Portions of both the western and eastern section of Princes Highway have further devolved with their own classification and names: the section through Geelong (from Waurn Ponds to Corio) was re-declared in 2012 as Corio–Waurn Ponds Road (Arterial #6800) (following the opening of Geelong Ring Road); the section through Werribee (from Cocoroc to Hoppers Crossing) was re-declared in 2004 as Werribee Main Road (Arterial #5445); the section through outer south-eastern Melbourne (from Berwick to Nar Nar Goon) was re-declared in 2004 as Berwick-Beaconsfield Road (Arterial #5163) and in 2007 as Beaconsfield-Nar Nar Goon Road (Arterial #6460); the section through Drouin and Warragul (signposted as Princes Way) was re-declared in 2004 as Drouin–Warragul Road (Arterial #5594); the section through Moe (signposted as Lloyd Street and Narracan Drive) was re-declared in 2004 as part of Moe-Glengarry Road (Arterial #5539); and the section through Morwell (signposted as Princes Drive) was re-declared in 2004 as part of Morwell-Traralgon Road (Arterial #5921).

The former alignment of Princes Highway through central Melbourne from Parkville to the southern border of the CBD – along Flemington Road (Arterial #5044), Harker Street (Arterial #5026), Curzon Street (Arterial #5027), and King Street (Arterial #5041), – devolved back to their own identities in 2004, no longer part of Princes Highway but not referenced as Old Princes Highway.

===South Australia===
The first section of the Princes Highway opened as early as February 1922 via Mount Barker Road and was later realigned to run further along Mount Barker Road through Mount Barker, and along Wellington Road via Wistow and Woodchester to Langhorne Creek, although by 1935 this alignment was changed to run via Nairne, Kanmantoo, Murray Bridge and Tailem Bend (along what is now known as the Old Princes Highway).

The Princes Highway functioned as Adelaide's major south-eastern approach and was heavily trafficked; government plans to upgrade this route weaving through the Adelaide Hills had begun by the early 1960s. Initial sections of the road project that eventually became the South Eastern Freeway commenced in December 1965, along a 2 km section from Measday's Hill to Stirling: the eastbound carriageway was opened to traffic in 1967, and the section was fully completed in 1969 when the remaining carriageway and the Crafers Interchange became fully operational.

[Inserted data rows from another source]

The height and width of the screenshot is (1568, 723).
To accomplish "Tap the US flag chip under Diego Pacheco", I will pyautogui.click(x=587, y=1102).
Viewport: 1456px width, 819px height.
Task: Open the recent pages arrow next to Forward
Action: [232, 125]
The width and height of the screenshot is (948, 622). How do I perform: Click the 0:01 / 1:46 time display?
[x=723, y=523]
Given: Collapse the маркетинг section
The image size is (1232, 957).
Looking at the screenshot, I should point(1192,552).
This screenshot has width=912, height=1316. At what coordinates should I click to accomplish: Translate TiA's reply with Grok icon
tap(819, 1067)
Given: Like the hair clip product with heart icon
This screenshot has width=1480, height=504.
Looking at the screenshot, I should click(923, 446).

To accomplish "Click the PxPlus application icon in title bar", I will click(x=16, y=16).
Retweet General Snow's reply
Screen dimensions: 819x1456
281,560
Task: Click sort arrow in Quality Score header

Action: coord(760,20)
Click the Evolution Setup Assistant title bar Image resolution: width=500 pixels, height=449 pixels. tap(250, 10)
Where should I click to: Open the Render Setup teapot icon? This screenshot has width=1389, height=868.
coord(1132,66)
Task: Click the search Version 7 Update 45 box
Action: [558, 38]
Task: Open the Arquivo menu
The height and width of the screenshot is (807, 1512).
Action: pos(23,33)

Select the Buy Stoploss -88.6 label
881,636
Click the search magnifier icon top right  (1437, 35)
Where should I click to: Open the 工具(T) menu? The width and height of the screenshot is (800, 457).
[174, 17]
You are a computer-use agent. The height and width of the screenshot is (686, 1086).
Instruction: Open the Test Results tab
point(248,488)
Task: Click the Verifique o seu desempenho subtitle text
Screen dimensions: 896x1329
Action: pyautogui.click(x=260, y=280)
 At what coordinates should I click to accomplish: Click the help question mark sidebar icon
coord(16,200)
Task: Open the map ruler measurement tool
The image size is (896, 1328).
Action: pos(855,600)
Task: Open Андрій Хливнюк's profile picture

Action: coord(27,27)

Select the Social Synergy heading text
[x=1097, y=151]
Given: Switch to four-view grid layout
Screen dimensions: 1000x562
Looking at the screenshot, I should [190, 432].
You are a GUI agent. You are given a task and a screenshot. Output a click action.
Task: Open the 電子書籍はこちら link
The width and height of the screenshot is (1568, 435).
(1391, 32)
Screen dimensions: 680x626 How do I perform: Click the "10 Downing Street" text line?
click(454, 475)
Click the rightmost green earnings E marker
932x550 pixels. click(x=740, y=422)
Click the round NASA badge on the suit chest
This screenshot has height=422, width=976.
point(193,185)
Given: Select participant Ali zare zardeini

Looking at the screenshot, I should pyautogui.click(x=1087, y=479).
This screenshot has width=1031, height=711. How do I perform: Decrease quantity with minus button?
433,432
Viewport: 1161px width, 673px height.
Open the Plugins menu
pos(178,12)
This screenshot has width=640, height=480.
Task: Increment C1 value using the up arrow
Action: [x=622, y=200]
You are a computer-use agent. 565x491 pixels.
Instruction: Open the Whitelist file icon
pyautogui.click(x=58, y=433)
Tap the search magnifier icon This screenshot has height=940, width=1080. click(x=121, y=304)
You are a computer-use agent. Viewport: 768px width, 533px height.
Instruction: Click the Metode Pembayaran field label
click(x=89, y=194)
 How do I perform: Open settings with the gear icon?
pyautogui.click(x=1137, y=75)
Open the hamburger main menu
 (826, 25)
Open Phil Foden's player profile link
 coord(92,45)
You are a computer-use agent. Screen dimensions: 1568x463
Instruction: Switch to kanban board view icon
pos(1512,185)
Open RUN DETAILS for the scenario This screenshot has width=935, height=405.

The next stage extended the freeway east through Bridgewater to Verdun and opened in 1972, and from Verdun to Mount Barker in 1974, completely replacing Princes Highway – renamed back to Mount Barker Road – as the main route between Mount Barker and Crafers. As this was part of Highway 1, the route was progressively re-aligned along the freeway as sections of it opened. The section from Stirling to Mount Barker was later classified as Mount Barker Road, and the Littlehampton to Murray Bridge section became known as the Old Princes Highway.